Ayer, en un banco estatal en la ciudad de Río de Janeiro esperé por casi dos horas para ser atendida, a pesar de que en Brasil existe una ley que estipula como tiempo máximo de espera en los bancos 15 minutos en las filas y 30 minutos en los días pico. Lo peor fue que llegué a las 11:00 de la mañana, y con la proximidad de la hora de almuerzo ningún funcionario estaba interesado en cumplir con sus obligaciones en el menor tiempo posible. Son los minutos previos al almuerzo en los que se ve el rostro de apatía de los funcionarios que no quieren atender casos complejos.

Al final, todos tienen una carga horaria a cumplir; más de eso no lo esperen. El efecto colateral es el surgimiento de procesos inútiles y controles innecesarios. Burocracia creada para justificar la existencia de las estructuras corporativas y no para optimizar los resultados esperados.

Esto se refleja en una falsa sensación de seguridad y estabilidad. Genera alojamiento, ya que el simple hecho de cumplir una carga horaria predefinida garantiza la contrapartida. Así, millones de trabajadores se contentan con pasar la vida realizando tareas sin sentido y que no generan valor alguno para la sociedad. 

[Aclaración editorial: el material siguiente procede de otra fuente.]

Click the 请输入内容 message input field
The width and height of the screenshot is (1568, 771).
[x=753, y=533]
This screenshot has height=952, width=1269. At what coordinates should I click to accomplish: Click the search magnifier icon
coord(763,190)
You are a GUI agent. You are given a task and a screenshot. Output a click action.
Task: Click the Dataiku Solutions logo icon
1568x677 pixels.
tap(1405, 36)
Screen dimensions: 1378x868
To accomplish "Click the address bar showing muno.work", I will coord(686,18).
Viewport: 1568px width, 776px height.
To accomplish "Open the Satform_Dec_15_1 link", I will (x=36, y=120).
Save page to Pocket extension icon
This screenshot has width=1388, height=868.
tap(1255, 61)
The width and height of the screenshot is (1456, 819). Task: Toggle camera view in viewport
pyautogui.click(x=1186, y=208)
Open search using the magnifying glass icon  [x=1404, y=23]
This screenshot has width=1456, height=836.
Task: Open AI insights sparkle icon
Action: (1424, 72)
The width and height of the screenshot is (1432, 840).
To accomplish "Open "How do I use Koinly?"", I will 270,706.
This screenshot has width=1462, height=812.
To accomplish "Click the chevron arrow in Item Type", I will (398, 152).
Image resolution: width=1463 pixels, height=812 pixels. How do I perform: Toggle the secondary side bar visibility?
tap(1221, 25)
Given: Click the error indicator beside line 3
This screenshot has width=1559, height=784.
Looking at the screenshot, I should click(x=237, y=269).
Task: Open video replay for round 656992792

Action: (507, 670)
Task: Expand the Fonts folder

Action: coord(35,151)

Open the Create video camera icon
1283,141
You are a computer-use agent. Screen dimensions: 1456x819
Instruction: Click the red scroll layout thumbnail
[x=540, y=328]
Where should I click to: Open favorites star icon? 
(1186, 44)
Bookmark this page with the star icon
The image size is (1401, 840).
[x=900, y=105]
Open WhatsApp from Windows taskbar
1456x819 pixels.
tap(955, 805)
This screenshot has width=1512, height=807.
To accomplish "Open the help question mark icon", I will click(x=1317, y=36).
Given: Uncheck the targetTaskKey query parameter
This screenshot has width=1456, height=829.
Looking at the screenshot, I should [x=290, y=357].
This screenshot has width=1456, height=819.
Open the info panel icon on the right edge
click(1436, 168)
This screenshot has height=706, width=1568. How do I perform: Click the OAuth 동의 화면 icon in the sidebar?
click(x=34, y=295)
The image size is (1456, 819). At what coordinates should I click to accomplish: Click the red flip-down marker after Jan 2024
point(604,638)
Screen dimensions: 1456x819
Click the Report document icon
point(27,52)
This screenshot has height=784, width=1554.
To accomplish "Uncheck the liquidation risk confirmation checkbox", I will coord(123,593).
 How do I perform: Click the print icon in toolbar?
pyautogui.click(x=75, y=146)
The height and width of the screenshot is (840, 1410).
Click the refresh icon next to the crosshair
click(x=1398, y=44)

Según un estudio realizado en Estados Unidos, tan solo el 7% de los trabajadores entrevistados dijo sentirse productivo durante su jornada laboral. Otros dijeron que salir de la oficina no era una opción. Ese mismo estudio detectó que solo el 33% de los trabajadores está significativamente implicado en el trabajo, mientras que otros se sienten “desconectados”, lo cual hace que destruyan lo que los trabajadores más comprometidos construyen.

Por otra parte, los trabajadores necesitan buenos líderes motivadores, que participen de los éxitos y los fracasos de sus empleados, que entiendan cuando un empleado está eufórico y cuando un empleado está abatido por cualquier problema personal o profesional.

Los empleados quieren sentirse participativos, parte del proyecto, quieren sentirse una pieza importante, aunque simplemente se trate de un funcionario recién llegado a la empresa. Lamentablemente, muchas organizaciones todavía tienen líderes con mentalidades antiguas, centradas en la cultura del presencialismo.

En el plano individual, pasar la vida haciendo actividades desprovistas de sentido a cambio de un salario fijo puede tener costos significativos para la salud física y mental de aquellos que se someten a tales circunstancias. 

Ya conviví y trabajé con cientos de personas en esa situación. Lo más triste es ver tanta gente talentosa creer que no hay otra opción.